The entries below hold a line with "Viewport: 553px width, 314px height." and a line with "Viewport: 895px width, 447px height.". Return those lines and all that lie between them, exactly and only.

DATA FOR REVIEW:

------------------------

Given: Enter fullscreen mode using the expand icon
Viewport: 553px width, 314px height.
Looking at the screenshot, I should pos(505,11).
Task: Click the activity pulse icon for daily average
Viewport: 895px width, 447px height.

------------------------

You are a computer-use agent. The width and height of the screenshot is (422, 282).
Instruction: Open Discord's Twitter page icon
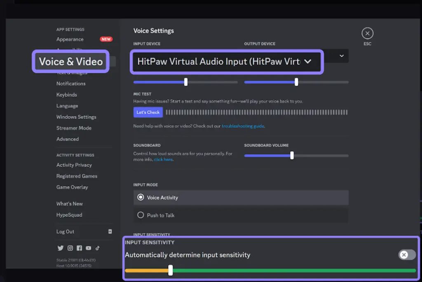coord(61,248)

------------------------

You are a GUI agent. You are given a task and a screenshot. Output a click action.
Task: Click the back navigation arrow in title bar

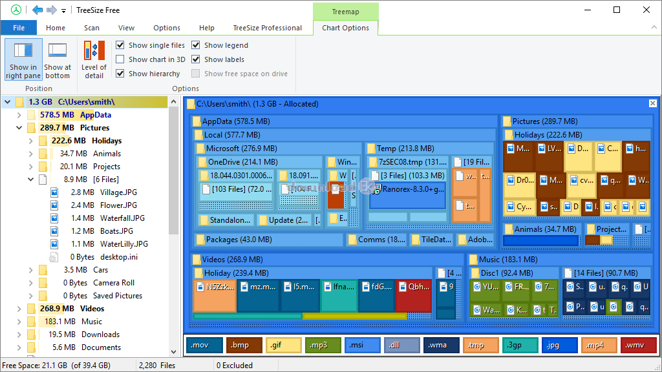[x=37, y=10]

------------------------

ANSWER TO THE EXERCISE:
Viewport: 553px width, 314px height.
Looking at the screenshot, I should pos(505,11).
Task: Click the activity pulse icon for daily average
Viewport: 895px width, 447px height.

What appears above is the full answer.